(Saved entries)
____________________

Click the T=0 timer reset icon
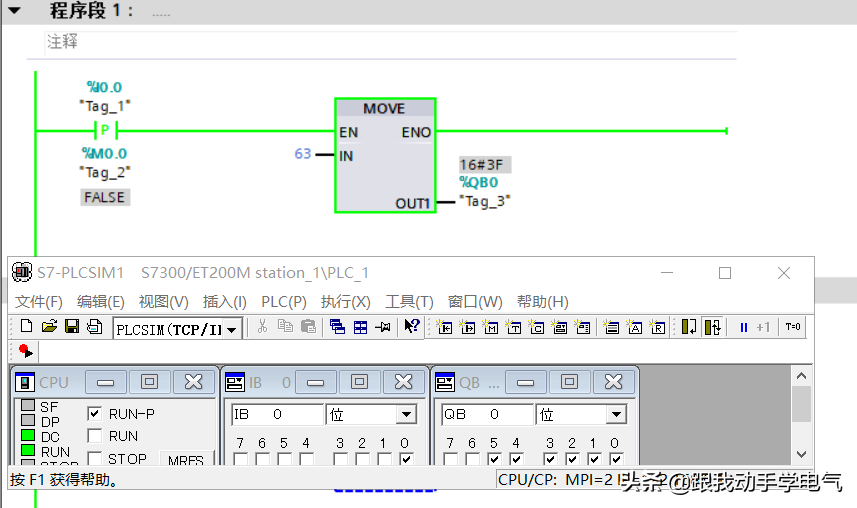 click(x=792, y=327)

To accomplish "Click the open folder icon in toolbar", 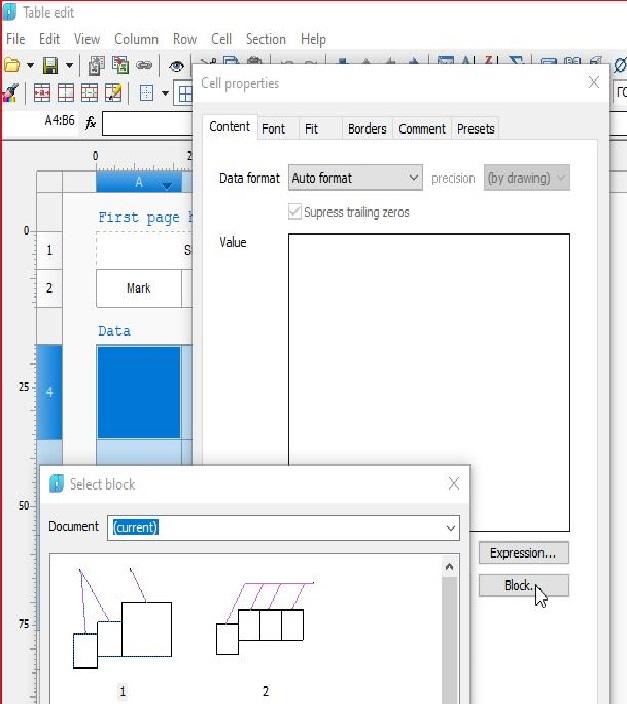I will [x=11, y=66].
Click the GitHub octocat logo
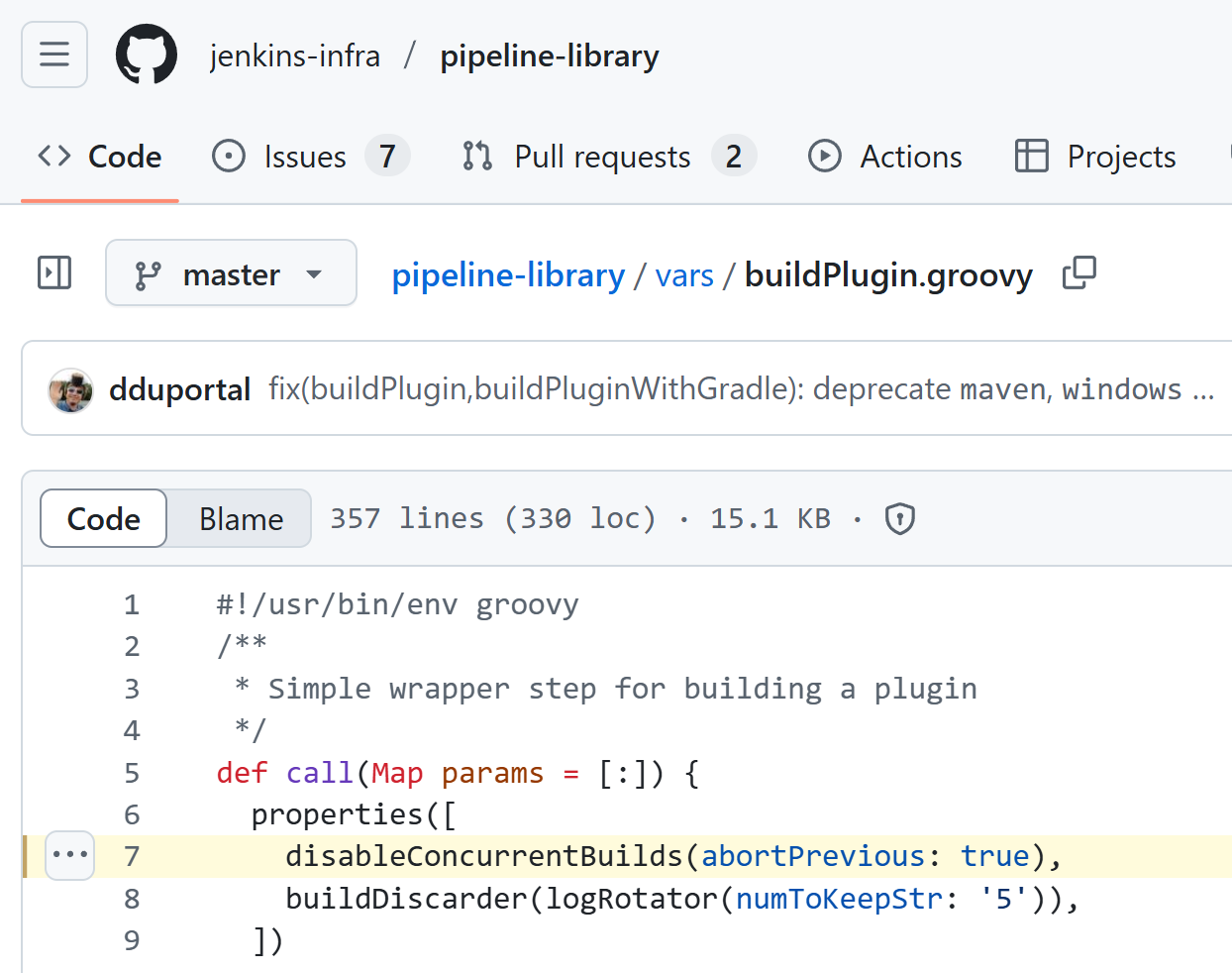This screenshot has height=973, width=1232. pyautogui.click(x=147, y=54)
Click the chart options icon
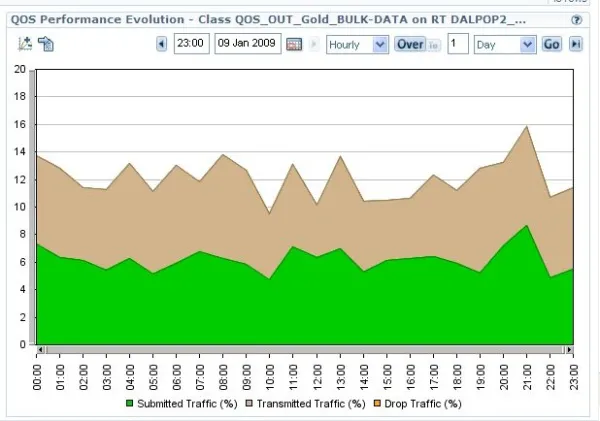600x421 pixels. click(26, 44)
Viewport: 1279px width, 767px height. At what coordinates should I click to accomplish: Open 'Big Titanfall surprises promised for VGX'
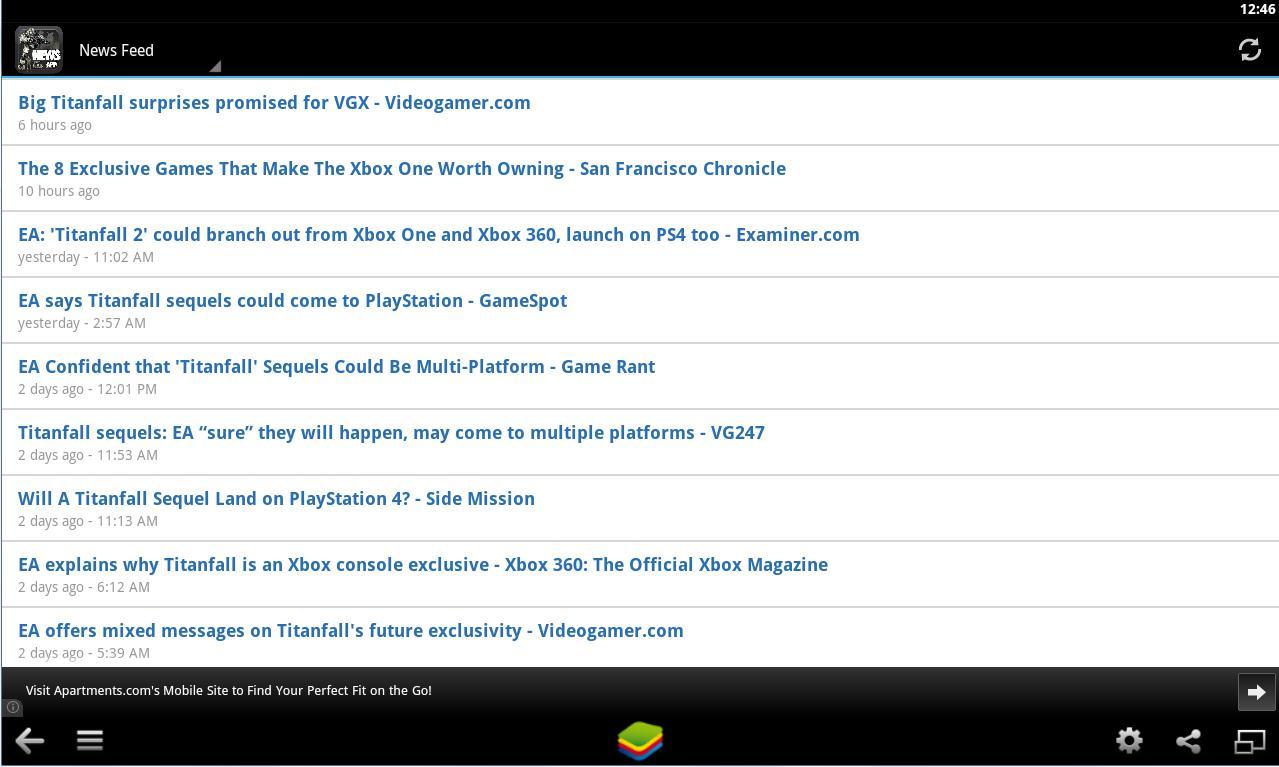tap(273, 102)
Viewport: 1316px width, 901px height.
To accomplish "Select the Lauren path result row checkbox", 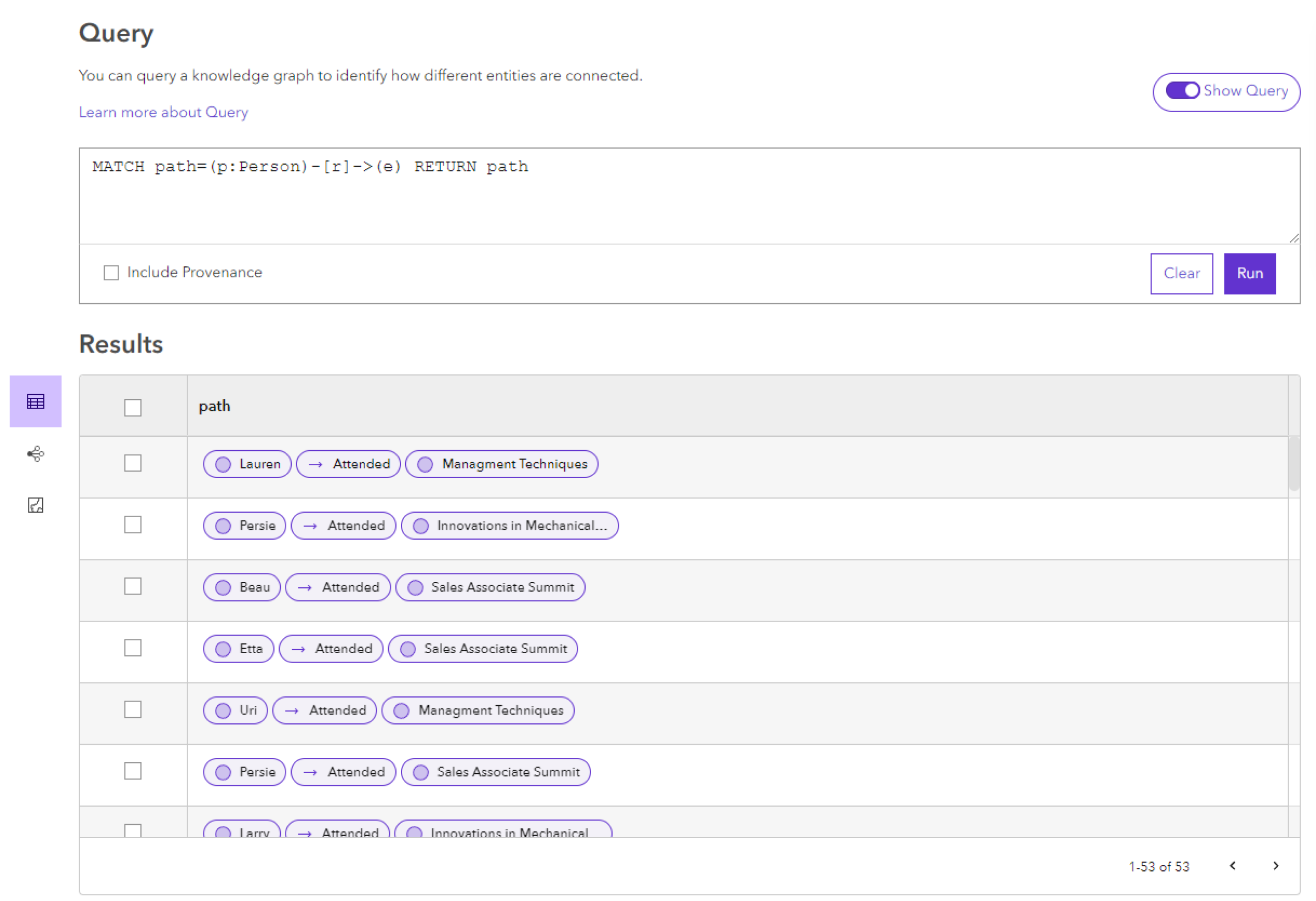I will [133, 463].
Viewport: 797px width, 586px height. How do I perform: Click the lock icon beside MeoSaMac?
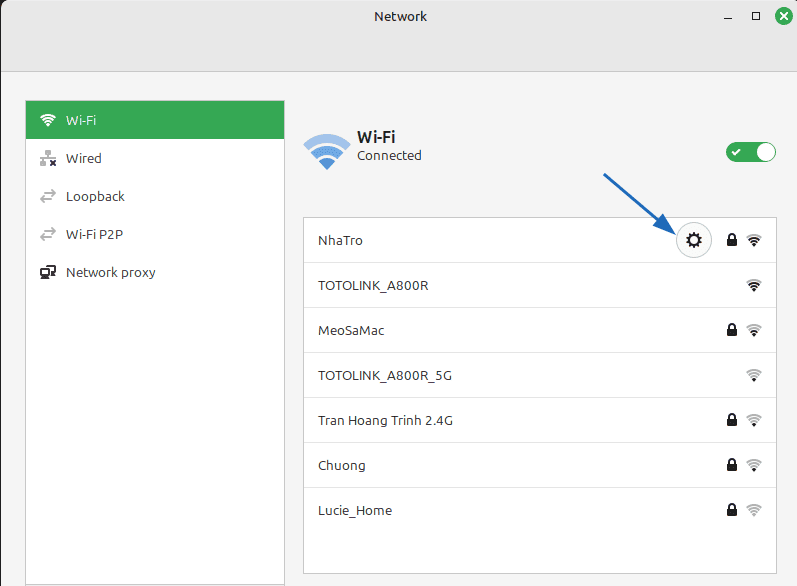(x=732, y=330)
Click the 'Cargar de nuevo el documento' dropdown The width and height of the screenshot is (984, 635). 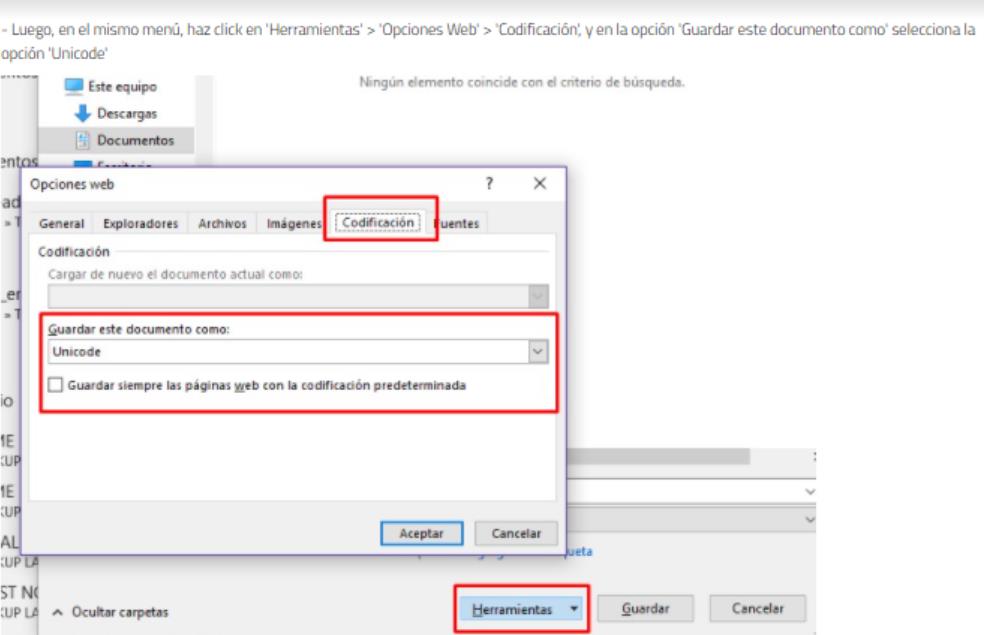point(298,295)
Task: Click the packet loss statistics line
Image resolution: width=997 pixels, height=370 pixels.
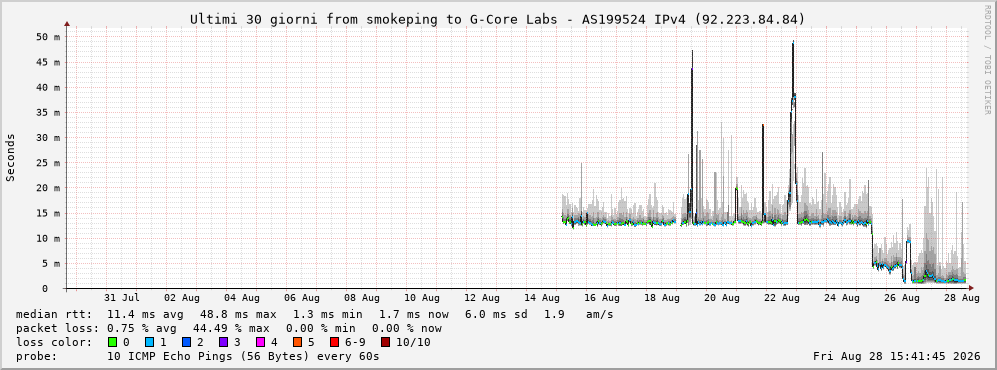Action: pyautogui.click(x=229, y=329)
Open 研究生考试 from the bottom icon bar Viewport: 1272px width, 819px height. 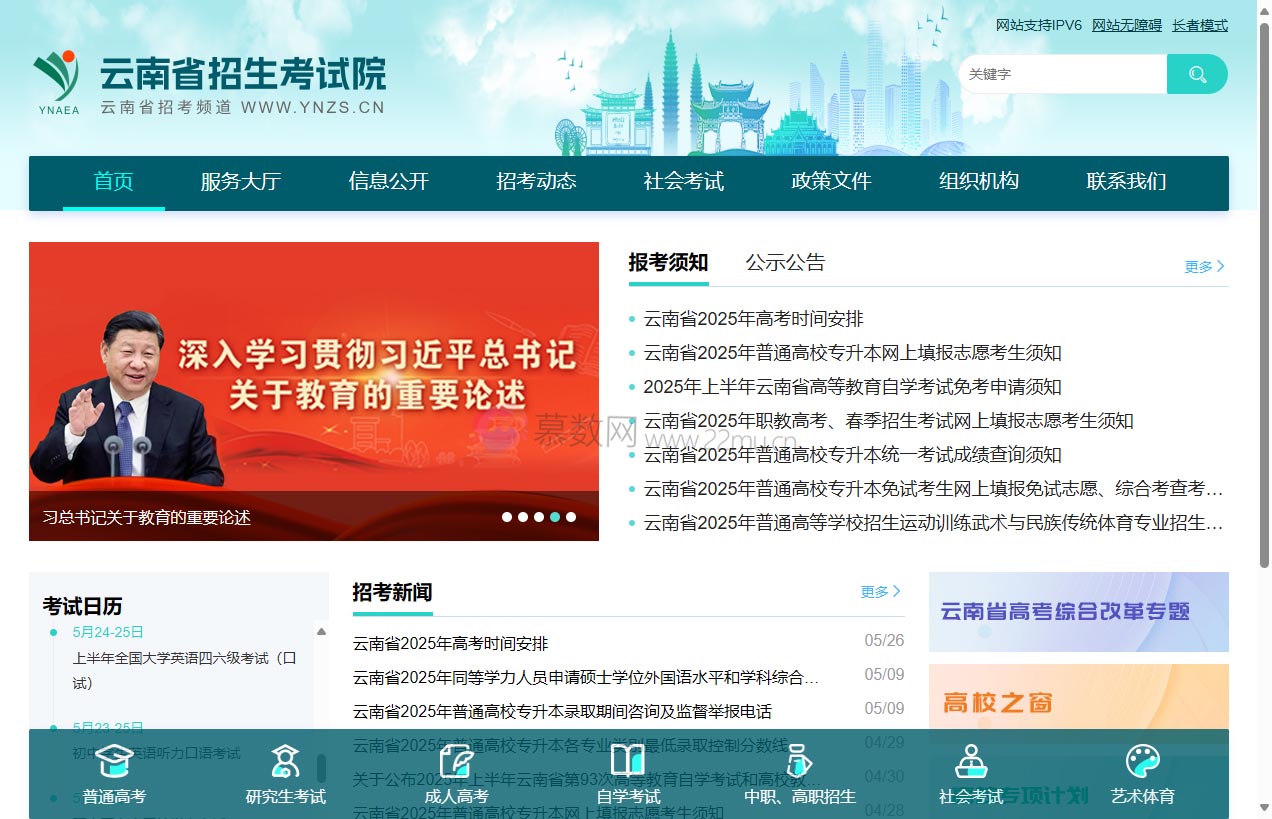pos(285,762)
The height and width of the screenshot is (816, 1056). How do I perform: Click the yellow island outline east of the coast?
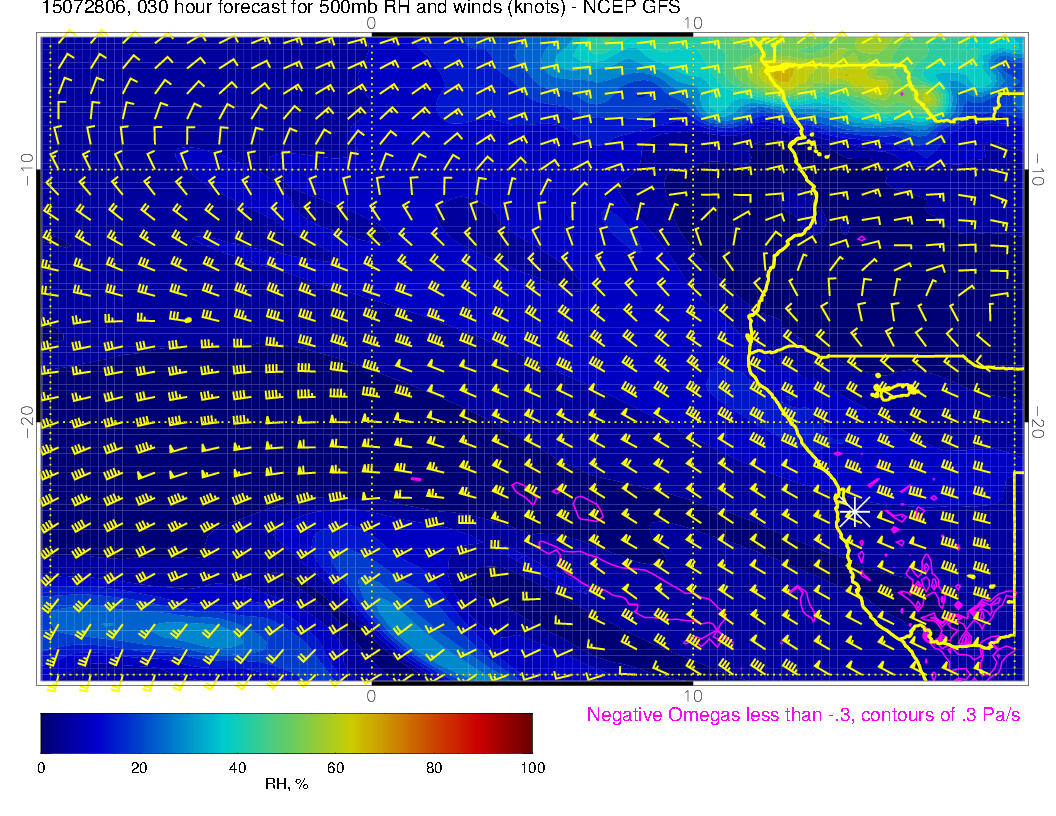coord(895,389)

____________________

■ What to produce ■
What is needed is a word-for-word restatement of the lines from the one holding "The height and" to the final line of the data above, inclusive, without any pictures.

■ Answer space ■
The height and width of the screenshot is (816, 1056). How do I perform: Click the yellow island outline east of the coast?
coord(895,389)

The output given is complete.